Cellular membranes contain microdomains known as ‘lipid rafts’ or detergent-insoluble microdomains enriched in cholesterol and sphingolipids. Among other T cell or B cell receptors, CD64 have been shown to reside within lipid rafts without prior triggering of the receptor [24]. CD64 was also shown to co-patch with GM1, a microdomain-enriched glycolipid, and that depletion of cellular cholesterol, modulated CD64-ligand interactions [24]. Increased detergent resistant fraction of membranes-association of the Fc gamma RI receptor CD64 and the complement receptor 3 complex CD11b/CD18 were observed from patients with SIRS/sepsis or coronary artery disease myocardial infarction [25]. Flow cytometry studies using CD16, CD32 and CD64 monoclonal antibodies showed a sharp reduction on the expression of CD64 both by human monocyte-derived macrophages and THP-1 cells after incubation with LDL, suggesting preferential engagement of this type of Fc receptor [26]. Assessment of early (first 6 hours) metabolic patterns in critically ill children with different sepsis severity or severe TBI and their relation to the main white blood cells (WBC) surface CD64 and CD11b expressions has not been previously attempted. Presumed association of sepsis and/or SIRS with an acute “metabolic syndrome” might open new horizons in the research of early metabolic disturbances in acute stress states, aiming at studying combined immunological and nutritional interventions in sepsis and other critical illnesses.

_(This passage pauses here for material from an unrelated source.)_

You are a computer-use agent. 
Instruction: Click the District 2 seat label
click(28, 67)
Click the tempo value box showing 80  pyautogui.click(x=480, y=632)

This study tests the hypothesis that early stress-metabolic patterns in children with severe sepsis or TBI (non-infectious SIRS) differ, compared to the non-stressed metabolism of healthy children. The study also aims to elucidate whether the acute stress (first 6 hours) plasma concentrations of glucose, TG, TC, HDL or LDL are associated with increased CD64 and/or CD11b expression on neutrophils, monocytes, and lymphocytes in children with sepsis (S) and severe sepsis/septic shock (SS) as compared to those with severe TBI or healthy controls (C).

Methods

Patients and setting

This prospective observational study was conducted in the University Pediatric Intensive Care Unit (PICU) between January 2010 and June 2011. Forty-five critically ill children admitted to the PICU with clinical diagnosis of TBI associated SIRS (n = 15), S (n = 15), and SS (n = 15) were enrolled in the study within 6 hours of admission. Fifteen healthy children undergoing screening tests for minor elective surgery were used as the control group. Allocation into groups was carried out by the, unaware of the results of flow cytometry, attending physician until 15 children were included in each group. Although only 3 of the severe sepsis group presented with septic shock, all severe sepsis and septic shock patients had SIRS, infection and more the 2 organ system failures, thereby representing the homogenous SS group. Our trauma patients were TBI with severe head injury and almost all had additional minor non-life threatening injuries (lung contusions, fractures, liver or spleen lacerations). Patients’ characteristics and outcome endpoints, as are the length of stay (LOS) and length of mechanical ventilation (LOMV), are summarized in Table 1. Patients were on standard glucose solutions with electrolytes during the first 6–12 hours upon admission. After initial blood studies, all patients were put on isocaloric - isonitrogenous enteral nutrition. None of the patients received parenteral nutrition. The Pediatric Risk of Mortality Score (PRISM) [27], the Therapeutic Intervention Scoring System (TISS) modified for children [28], and the Pediatric Logistic Organ Dysfunction Score (PELOD) were calculated as markers of severity of disease on the day of blood sampling [29]. Sepsis, severe sepsis, septic shock, and SIRS due to traumatic brain injury were defined according to the International Pediatric Sepsis Consensus Conference definitions [30]. Thirty-seven patients with malignancies, metabolic or endocrine diseases (diabetes, hypercholesterolemia) or immune-compromised (immunosuppressive agents but not stress-dose hydrocortisone) were excluded.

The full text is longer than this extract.